→ What the task asks: Leave every picture out and print exactly the lines that run from the one containing "Contatti (1539, 193)" to the end of the listing.

= Beginning of Section =

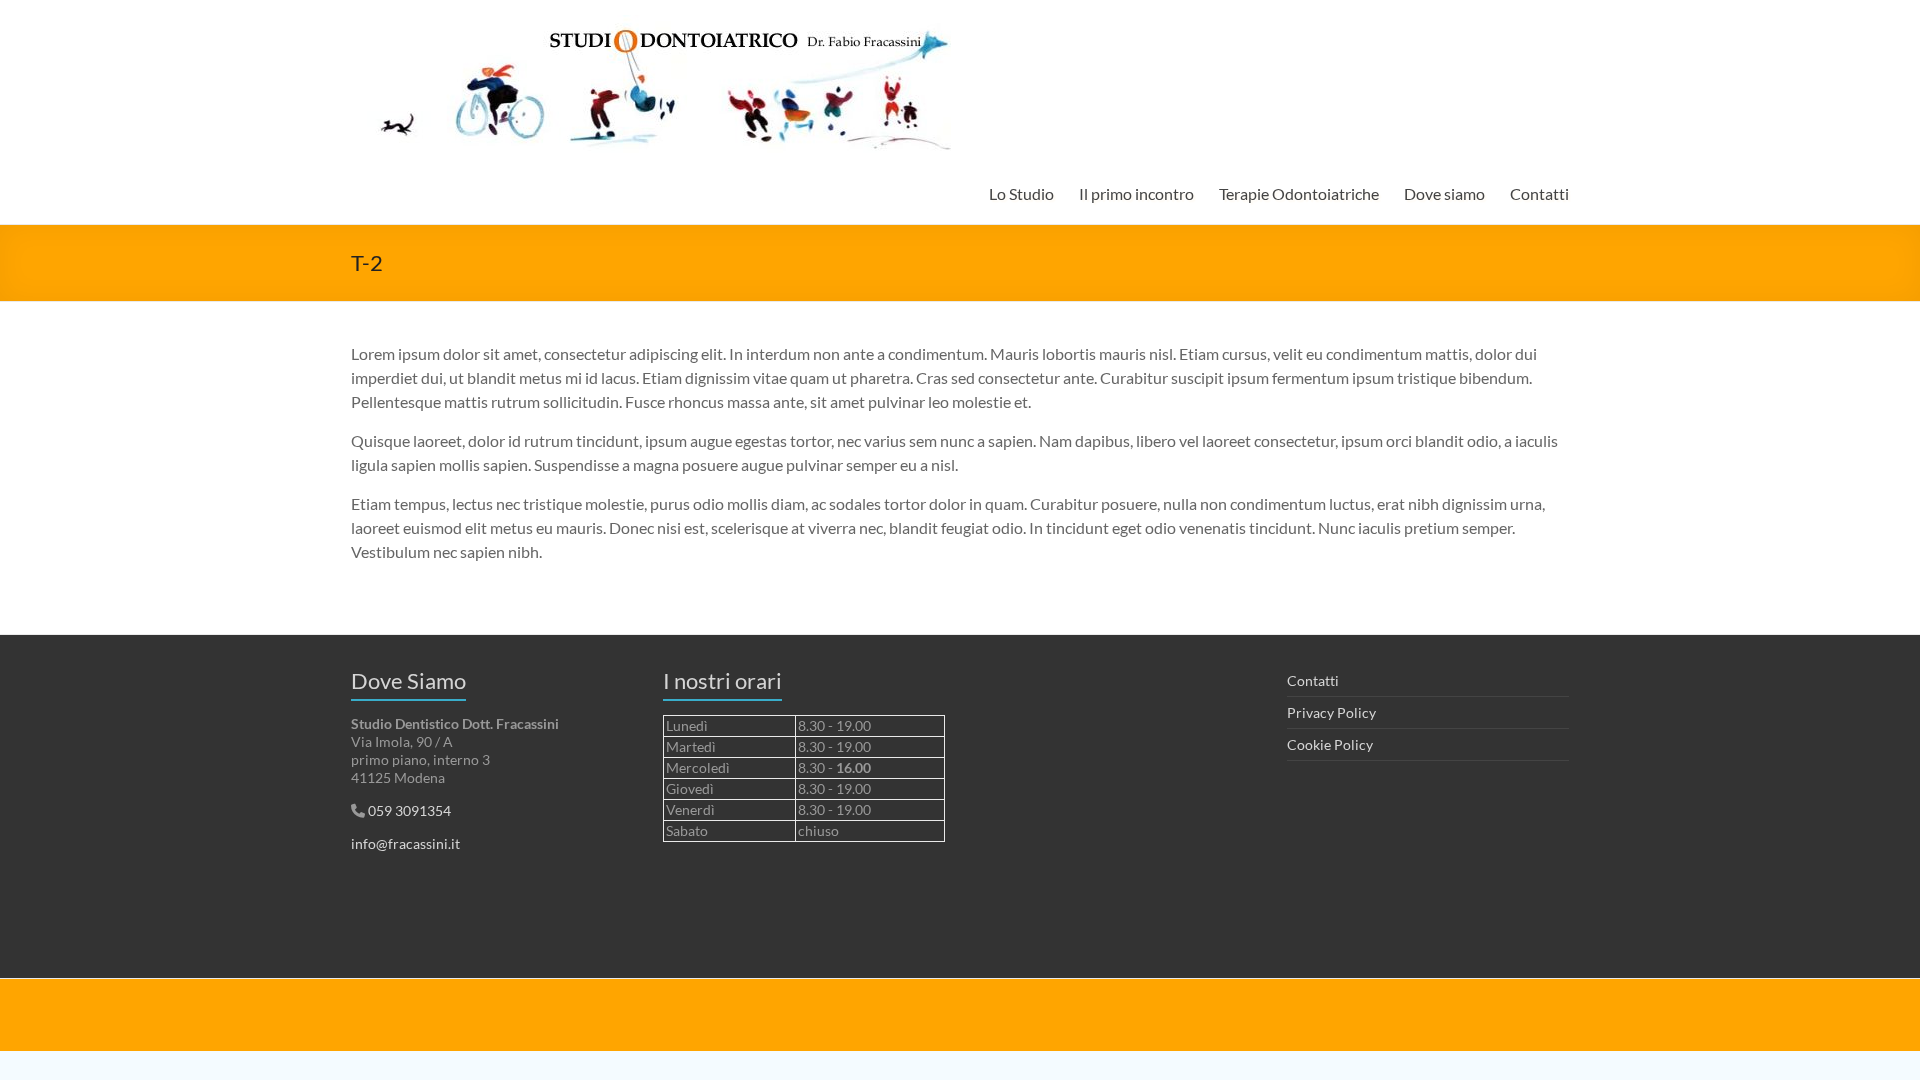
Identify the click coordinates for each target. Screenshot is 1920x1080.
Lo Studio (1021, 193)
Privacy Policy (1331, 712)
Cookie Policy (1330, 744)
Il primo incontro (1136, 193)
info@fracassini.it (405, 843)
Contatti (1539, 193)
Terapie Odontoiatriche (1299, 193)
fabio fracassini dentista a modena (556, 1006)
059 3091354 (408, 810)
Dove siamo (1444, 193)
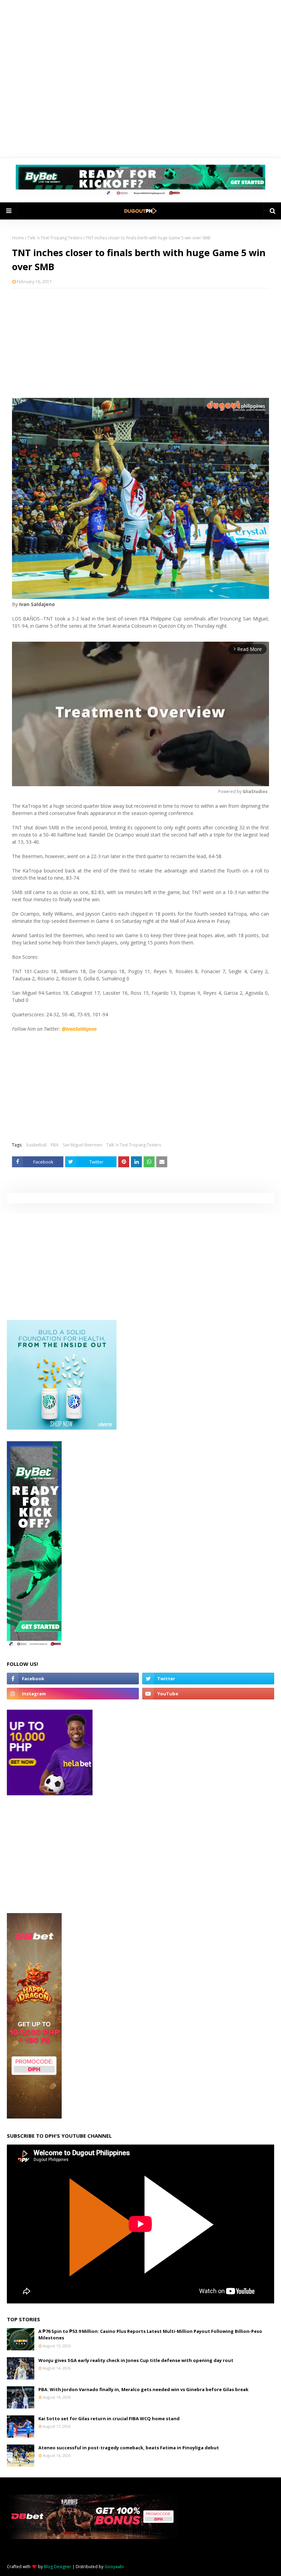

= End of Section =

→ The answer:
Contatti (1539, 193)
Terapie Odontoiatriche (1299, 193)
fabio fracassini dentista a modena (556, 1006)
059 3091354 (408, 810)
Dove siamo (1444, 193)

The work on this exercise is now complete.